12. En troisième et dernier lieu, il résulte de l’instruction que l’enquête administrative interne diligentée par la communauté d’agglomération Nîmes Métropole a été motivée par diverses notes et témoignages d’agents et collaborateurs de la direction numérique faisant état de difficultés managériales, par une dégradation des conditions de travail révélée notamment pas des arrêts de travail, par la demande de protection fonctionnelle présentée par Mme F... et sa suspension prononcée à titre conservatoire. L’enquête, confiée au directeur général adjoint « Cadre de vie – Administration générale/RH » et à la cheffe de pôle « Effectifs et compétence à la DRH », a donné lieu à l’audition des cinquante-deux agents du service dans des conditions et suivant des modalités ne révélant aucune intention d’en influencer les témoignages. Il ressort d’ailleurs des conclusions mesurées de ce rapport d’enquête, qui n’envisage pas l’ouverture d’une procédure disciplinaire ou un licenciement pour insuffisance professionnelle et souligne, au contraire, les compétences professionnelles et la bonne volonté de la requérante, que seuls sept agents se sont plaint des comportements, propos vexatoires et méthodes de management de Mme F.... Au regard de l’ensemble de ces éléments, Mme F... n’est pas fondée à soutenir que cette enquête aurait été réalisée à charge et constituerait, par elle-même, une faute engageant la responsabilité de la communauté d’agglomération Nîmes Métropole.
13. Il résulte de ce tout ce qui précède que Mme F... n’est pas fondée à rechercher la responsabilité de la communauté d’agglomération Nîmes Métropole pour les fautes qu’elle allègue et que ses conclusions indemnitaires doivent, dès lors, être rejetées.
Sur les frais liés à l’instance :
14. Les dispositions de l'article L. 761-1 du code de justice administrative font obstacle à ce qu'une somme soit mise à la charge de la communauté d’agglomération Nîmes Métropole, qui n'est pas la partie perdante dans la présente instance.

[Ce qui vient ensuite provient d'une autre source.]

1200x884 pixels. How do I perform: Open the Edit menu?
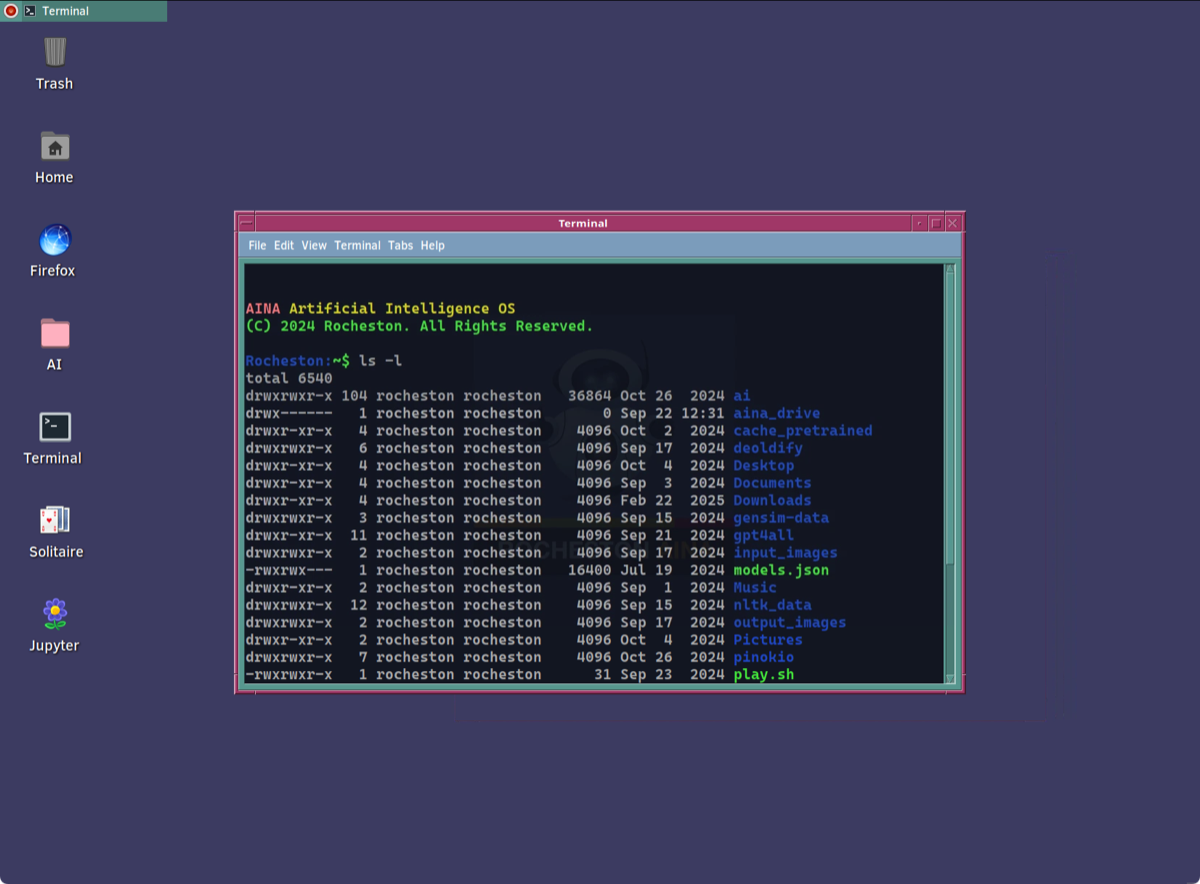[284, 245]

Il y a lieu, en revanche, sur leur fondement, de mettre à la charge de Mme F... une somme de 1 000 euros au titre des frais exposés par cet établissement public et non compris dans les dépens.

D E C I D E :

Article 1er : La requête de Mme F... est rejetée.

Article 2 : Mme F... versera la somme de 1 000 euros à la communauté d’agglomération Nîmes Métropole en application des dispositions de l'article L. 761-1 du code de justice administrative.

Article 3 : Le présent jugement sera notifié à Mme D... F... et à la communauté d’agglomération Nîmes Métropole.


Délibéré après l'audience du 6 novembre 2025, à laquelle siégeaient :

M. Roux, président,
Mme Ruiz, première conseillère,
Mme Béréhouc, conseillère.


Rendu public par mise à disposition au greffe le 20 novembre 2025.


Le président-rapporteur,

G. ROUX
L’assesseur le plus ancien,

I. RUIZ


La greffière,



B. ROUSSELET-ARRIGONI



La République mande et ordonne au préfet du Gard en ce qui le concerne ou à tous commissaires de justice à ce requis en ce qui concerne les voies de droit commun contre les parties privées, de pourvoir à l'exécution de la présente décision.